[begin ENTRIES PROVIDED]

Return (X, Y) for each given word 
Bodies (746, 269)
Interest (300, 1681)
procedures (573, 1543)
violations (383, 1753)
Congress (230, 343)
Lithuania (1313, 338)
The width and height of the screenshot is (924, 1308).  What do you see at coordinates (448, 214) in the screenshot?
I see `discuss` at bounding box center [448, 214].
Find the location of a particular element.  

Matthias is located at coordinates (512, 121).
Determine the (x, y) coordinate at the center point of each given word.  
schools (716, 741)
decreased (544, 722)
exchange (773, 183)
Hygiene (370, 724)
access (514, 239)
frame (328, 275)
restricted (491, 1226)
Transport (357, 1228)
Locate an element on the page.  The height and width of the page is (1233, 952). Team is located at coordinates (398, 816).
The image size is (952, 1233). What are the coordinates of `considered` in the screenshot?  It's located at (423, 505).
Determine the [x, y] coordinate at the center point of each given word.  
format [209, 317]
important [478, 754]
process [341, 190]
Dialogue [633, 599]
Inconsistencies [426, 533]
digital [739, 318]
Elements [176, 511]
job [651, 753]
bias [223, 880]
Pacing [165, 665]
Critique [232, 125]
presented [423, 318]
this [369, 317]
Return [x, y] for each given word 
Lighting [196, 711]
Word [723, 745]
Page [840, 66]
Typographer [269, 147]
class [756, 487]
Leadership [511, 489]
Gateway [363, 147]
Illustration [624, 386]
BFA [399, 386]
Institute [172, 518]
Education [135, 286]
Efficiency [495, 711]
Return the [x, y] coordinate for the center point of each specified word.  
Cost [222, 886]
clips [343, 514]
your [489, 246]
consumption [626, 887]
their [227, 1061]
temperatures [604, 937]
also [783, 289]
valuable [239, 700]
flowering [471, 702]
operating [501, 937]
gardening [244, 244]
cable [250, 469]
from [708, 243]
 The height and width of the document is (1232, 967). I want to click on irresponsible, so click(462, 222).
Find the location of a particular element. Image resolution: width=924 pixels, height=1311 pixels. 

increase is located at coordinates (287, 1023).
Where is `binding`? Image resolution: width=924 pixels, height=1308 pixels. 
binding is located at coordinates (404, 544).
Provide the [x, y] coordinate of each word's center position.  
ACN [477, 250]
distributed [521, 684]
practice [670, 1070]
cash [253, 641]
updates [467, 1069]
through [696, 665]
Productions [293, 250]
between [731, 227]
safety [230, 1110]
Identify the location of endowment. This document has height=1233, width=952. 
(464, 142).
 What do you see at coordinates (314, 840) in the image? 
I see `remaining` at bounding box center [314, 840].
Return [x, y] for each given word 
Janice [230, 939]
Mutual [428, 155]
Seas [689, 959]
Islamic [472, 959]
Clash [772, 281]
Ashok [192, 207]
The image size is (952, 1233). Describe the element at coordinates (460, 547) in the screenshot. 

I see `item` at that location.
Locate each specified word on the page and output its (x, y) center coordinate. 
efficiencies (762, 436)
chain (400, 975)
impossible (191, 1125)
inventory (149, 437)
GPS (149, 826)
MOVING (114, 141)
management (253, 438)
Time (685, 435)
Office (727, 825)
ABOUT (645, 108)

[end ENTRIES PROVIDED]

**WHAT THIS TASK INVOLVES**. Copy out all of the material above line for line, leaving every character unchanged.

**EXERCISE RESULT**.
Return (X, Y) for each given word 
Bodies (746, 269)
Interest (300, 1681)
procedures (573, 1543)
violations (383, 1753)
Congress (230, 343)
Lithuania (1313, 338)
The width and height of the screenshot is (924, 1308).  What do you see at coordinates (448, 214) in the screenshot?
I see `discuss` at bounding box center [448, 214].
Find the location of a particular element.  

Matthias is located at coordinates (512, 121).
Determine the (x, y) coordinate at the center point of each given word.  
schools (716, 741)
decreased (544, 722)
exchange (773, 183)
Hygiene (370, 724)
access (514, 239)
frame (328, 275)
restricted (491, 1226)
Transport (357, 1228)
Locate an element on the page.  The height and width of the page is (1233, 952). Team is located at coordinates (398, 816).
The image size is (952, 1233). What are the coordinates of `considered` in the screenshot?  It's located at (423, 505).
Determine the [x, y] coordinate at the center point of each given word.  
format [209, 317]
important [478, 754]
process [341, 190]
Dialogue [633, 599]
Inconsistencies [426, 533]
digital [739, 318]
Elements [176, 511]
job [651, 753]
bias [223, 880]
Pacing [165, 665]
Critique [232, 125]
presented [423, 318]
this [369, 317]
Return [x, y] for each given word 
Lighting [196, 711]
Word [723, 745]
Page [840, 66]
Typographer [269, 147]
class [756, 487]
Leadership [511, 489]
Gateway [363, 147]
Illustration [624, 386]
BFA [399, 386]
Institute [172, 518]
Education [135, 286]
Efficiency [495, 711]
Return the [x, y] coordinate for the center point of each specified word.  
Cost [222, 886]
clips [343, 514]
your [489, 246]
consumption [626, 887]
their [227, 1061]
temperatures [604, 937]
also [783, 289]
valuable [239, 700]
flowering [471, 702]
operating [501, 937]
gardening [244, 244]
cable [250, 469]
from [708, 243]
 The height and width of the document is (1232, 967). I want to click on irresponsible, so click(462, 222).
Find the location of a particular element. Image resolution: width=924 pixels, height=1311 pixels. 

increase is located at coordinates (287, 1023).
Where is `binding`? Image resolution: width=924 pixels, height=1308 pixels. 
binding is located at coordinates (404, 544).
Provide the [x, y] coordinate of each word's center position.  
ACN [477, 250]
distributed [521, 684]
practice [670, 1070]
cash [253, 641]
updates [467, 1069]
through [696, 665]
Productions [293, 250]
between [731, 227]
safety [230, 1110]
Identify the location of endowment. This document has height=1233, width=952. 
(464, 142).
 What do you see at coordinates (314, 840) in the image? 
I see `remaining` at bounding box center [314, 840].
Return [x, y] for each given word 
Janice [230, 939]
Mutual [428, 155]
Seas [689, 959]
Islamic [472, 959]
Clash [772, 281]
Ashok [192, 207]
The image size is (952, 1233). Describe the element at coordinates (460, 547) in the screenshot. 

I see `item` at that location.
Locate each specified word on the page and output its (x, y) center coordinate. 
efficiencies (762, 436)
chain (400, 975)
impossible (191, 1125)
inventory (149, 437)
GPS (149, 826)
MOVING (114, 141)
management (253, 438)
Time (685, 435)
Office (727, 825)
ABOUT (645, 108)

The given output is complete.